- [PASSAGE TO READ]:
Q. How long did it take to write the script of “Chronicle” way back? What was the process like?
ML: It was actually extraordinarily quick; a little less than three weeks to write the first draft, two months till it sold, four months of development and six months of production, I believe. Trying to explain the process of development would be very difficult for me to do in any kind of concise way, because, while it has its purpose, the “rules” behind it are often arbitrary and unique to the situation. I got into the project because my friend Josh Trank pitched me the very basics of the first act and a half of the movie as it stands; I was enamoured by the idea of it and decided to make it a more tragic, darker story focusing on an antihero character.

Q. Which is your favorite superhero movie?
ML: I would have to say Spider-Man 2. Of all the superhero movies that exist, it most perfectly executes what has made the superhero it's about so iconic. The action, the story, the characters, the direction, the acting, the cinematography; everything is pulled off exactly right to create a movie that truly sings the idea of Spider-Man. It's bright, it's pop, it's fun, it catches you off guard with somber moments; everything the Spider-Man comics have always been about. Watching it was a thrilling experience for me.

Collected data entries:
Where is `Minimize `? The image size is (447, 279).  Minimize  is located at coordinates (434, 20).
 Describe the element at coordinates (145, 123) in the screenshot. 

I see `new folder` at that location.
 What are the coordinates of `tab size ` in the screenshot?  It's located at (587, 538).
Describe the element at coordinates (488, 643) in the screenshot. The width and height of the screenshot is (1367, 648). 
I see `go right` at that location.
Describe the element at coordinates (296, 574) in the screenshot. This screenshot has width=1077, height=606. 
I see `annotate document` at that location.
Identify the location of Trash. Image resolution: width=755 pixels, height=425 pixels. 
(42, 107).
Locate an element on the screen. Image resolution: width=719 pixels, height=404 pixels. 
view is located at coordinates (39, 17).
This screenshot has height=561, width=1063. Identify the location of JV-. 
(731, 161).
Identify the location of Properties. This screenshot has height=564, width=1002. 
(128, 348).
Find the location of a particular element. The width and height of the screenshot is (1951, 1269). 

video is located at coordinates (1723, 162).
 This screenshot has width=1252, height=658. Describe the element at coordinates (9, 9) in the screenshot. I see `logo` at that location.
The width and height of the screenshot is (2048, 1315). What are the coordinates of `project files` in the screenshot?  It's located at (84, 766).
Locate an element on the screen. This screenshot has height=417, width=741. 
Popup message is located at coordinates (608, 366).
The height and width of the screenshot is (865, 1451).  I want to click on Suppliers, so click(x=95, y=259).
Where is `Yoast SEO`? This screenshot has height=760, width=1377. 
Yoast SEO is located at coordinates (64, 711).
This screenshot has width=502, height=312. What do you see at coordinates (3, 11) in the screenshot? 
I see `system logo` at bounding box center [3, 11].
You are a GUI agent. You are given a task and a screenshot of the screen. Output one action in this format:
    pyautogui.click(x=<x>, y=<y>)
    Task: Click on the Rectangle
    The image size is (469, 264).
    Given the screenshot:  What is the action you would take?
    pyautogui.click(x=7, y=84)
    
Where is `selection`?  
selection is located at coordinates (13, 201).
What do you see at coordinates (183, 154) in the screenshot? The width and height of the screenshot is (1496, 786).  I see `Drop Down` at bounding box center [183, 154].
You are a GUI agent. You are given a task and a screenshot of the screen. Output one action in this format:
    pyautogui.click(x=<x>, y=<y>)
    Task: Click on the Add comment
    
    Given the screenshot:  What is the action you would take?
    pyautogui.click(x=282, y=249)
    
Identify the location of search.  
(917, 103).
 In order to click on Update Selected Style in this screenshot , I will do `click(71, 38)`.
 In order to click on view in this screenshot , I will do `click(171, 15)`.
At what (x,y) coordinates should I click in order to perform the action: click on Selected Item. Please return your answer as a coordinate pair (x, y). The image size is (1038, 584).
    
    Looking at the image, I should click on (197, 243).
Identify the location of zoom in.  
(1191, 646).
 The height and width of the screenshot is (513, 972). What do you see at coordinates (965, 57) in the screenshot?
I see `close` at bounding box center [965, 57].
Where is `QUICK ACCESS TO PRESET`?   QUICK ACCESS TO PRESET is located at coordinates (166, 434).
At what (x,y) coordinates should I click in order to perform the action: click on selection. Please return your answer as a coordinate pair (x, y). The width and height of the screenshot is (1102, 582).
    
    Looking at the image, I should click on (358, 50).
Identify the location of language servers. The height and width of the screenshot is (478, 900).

- [WHAT THE EXERCISE ASKS]:
Rewrite the stretch of the interview from "ML: I would" through "experience for me.", putting "memorable" in place of "thrilling".

- [EXERCISE RESULT]:
ML: I would have to say Spider-Man 2. Of all the superhero movies that exist, it most perfectly executes what has made the superhero it's about so iconic. The action, the story, the characters, the direction, the acting, the cinematography; everything is pulled off exactly right to create a movie that truly sings the idea of Spider-Man. It's bright, it's pop, it's fun, it catches you off guard with somber moments; everything the Spider-Man comics have always been about. Watching it was a memorable experience for me.